Hello, today I visited a website one a computer, with a different anti-virus program (no NOD32). I got an AV alert, the av products claims, that the site I wanted to visit, is containing a iframe threat. So I started to investigate that. I tried several scanners and the results a very different: Most of the scanners doesn't detect these kind of threats, but Sophos or G-DATA for example, are detecting threats. I would like to post a link to the virustotal.com results, where I uploaded such a saved html file, but I don't know if this is allowed. And here's my question: Why doesn't detect NOD32 these kind of threats (well, when you don't know the threat, you can't really discuss the problem, but it isn't allowed to post such an url...)? Am I not protected? I don't want to discuss the value of other av products, but I think Sophos is one of the big players - they detect it. Would you say Sophos makes more noise than necessary (false detection)?
The fact that a website contains the <IFRAME> tag does not make it malicious. This is a normal html tag that is used on many websites and flagging it automatically as malicious would produce thousands and thousands of false positives.

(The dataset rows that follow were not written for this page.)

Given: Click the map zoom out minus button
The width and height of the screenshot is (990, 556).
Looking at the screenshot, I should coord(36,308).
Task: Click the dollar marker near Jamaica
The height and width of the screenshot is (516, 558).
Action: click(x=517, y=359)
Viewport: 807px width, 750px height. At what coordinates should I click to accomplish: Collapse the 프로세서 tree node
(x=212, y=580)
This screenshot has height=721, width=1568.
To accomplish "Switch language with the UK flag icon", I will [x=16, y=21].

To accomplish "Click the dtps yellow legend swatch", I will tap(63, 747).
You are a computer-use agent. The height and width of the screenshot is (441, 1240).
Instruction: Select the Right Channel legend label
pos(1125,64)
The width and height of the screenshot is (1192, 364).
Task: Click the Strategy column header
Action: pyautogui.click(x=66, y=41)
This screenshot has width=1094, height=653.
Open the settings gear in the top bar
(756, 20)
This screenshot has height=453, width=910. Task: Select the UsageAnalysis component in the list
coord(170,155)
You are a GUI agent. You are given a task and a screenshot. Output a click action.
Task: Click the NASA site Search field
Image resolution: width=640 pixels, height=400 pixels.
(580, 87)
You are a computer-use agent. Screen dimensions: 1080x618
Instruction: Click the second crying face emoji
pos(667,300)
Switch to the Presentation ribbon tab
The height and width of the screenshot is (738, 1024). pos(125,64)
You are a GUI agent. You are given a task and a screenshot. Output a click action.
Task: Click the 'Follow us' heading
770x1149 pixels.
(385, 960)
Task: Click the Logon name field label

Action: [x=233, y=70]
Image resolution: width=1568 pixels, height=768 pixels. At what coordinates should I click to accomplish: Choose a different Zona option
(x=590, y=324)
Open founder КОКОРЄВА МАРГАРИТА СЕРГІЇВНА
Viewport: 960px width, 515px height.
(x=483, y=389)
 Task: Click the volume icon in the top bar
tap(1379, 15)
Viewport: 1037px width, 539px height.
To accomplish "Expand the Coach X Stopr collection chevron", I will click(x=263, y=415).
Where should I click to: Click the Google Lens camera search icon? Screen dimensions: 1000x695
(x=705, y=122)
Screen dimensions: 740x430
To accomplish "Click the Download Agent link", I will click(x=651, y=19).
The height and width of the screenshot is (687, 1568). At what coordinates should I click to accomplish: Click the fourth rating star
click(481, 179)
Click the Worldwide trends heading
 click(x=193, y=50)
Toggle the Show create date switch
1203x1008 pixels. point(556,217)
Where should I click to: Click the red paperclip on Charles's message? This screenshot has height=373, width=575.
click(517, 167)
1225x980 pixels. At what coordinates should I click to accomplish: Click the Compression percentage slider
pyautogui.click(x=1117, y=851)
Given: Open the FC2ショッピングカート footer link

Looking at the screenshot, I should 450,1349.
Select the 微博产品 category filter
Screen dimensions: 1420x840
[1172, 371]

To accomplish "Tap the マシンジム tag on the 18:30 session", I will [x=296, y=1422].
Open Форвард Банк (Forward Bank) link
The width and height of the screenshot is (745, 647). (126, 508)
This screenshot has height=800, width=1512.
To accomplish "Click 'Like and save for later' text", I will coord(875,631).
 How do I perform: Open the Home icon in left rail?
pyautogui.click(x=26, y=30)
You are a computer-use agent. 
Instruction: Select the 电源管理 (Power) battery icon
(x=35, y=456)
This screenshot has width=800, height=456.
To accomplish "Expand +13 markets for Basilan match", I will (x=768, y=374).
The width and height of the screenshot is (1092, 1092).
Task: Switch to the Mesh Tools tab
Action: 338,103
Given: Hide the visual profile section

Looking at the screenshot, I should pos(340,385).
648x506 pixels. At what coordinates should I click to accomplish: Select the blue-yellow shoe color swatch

No, you didn't understand me - it's not the iframe html tag. They just call it iframe-threats, here are some names: HTML/Dldr.Iframe.G HTML:Iframe-gen HTML/Framer HTML:Iframe-gen HTML.Downloader.Iframe.G Mal/Iframe-F Script.Dldr.Iframe.G From Sophos I know, that these kind of threats are related to some SQL injections attacks... here are some blog entries from Sophos: http://www.sophos.com/security/blog/2007/08/547.html http://www.sophos.com/security/blog/2007/10/611.html http://www.sophos.com/security/blog/2007/09/580.html http://www.sophos.com/security/blog/2008/04/1329.html
Most usually these are SQL injections, they inject obfuscated javascript code which when deobfuscated is a IFRAME link to malicious websites(usually 4-5) which contain exploits to various vulnerbilities, realplayer, shockwave etc etc The reason some av's detect the iframe exploit is because they've seen the obfuscated javascript before and have added detection for that very script so if the script says xxxyyyxxx they simply add that for detection, however if the website inside the code changes, it then becomes xxyyyxxxx, and they will no longer alert until they get a copy of the new code to add(they may also have some heuristics involved but) Any AV even the worst ones should detect the exploits on the pages afterwords, so detecting the iframe isn't the most important thing in the world, but it helps -Brian
It seems that detection depends on either an exact url in the iframe tag or the domain followed by an arbitrary page. It's nothing magic that couldn't be easily circumvented. The point is to detect malware that might be potentially downloaded from sites referred to by the iframe tag.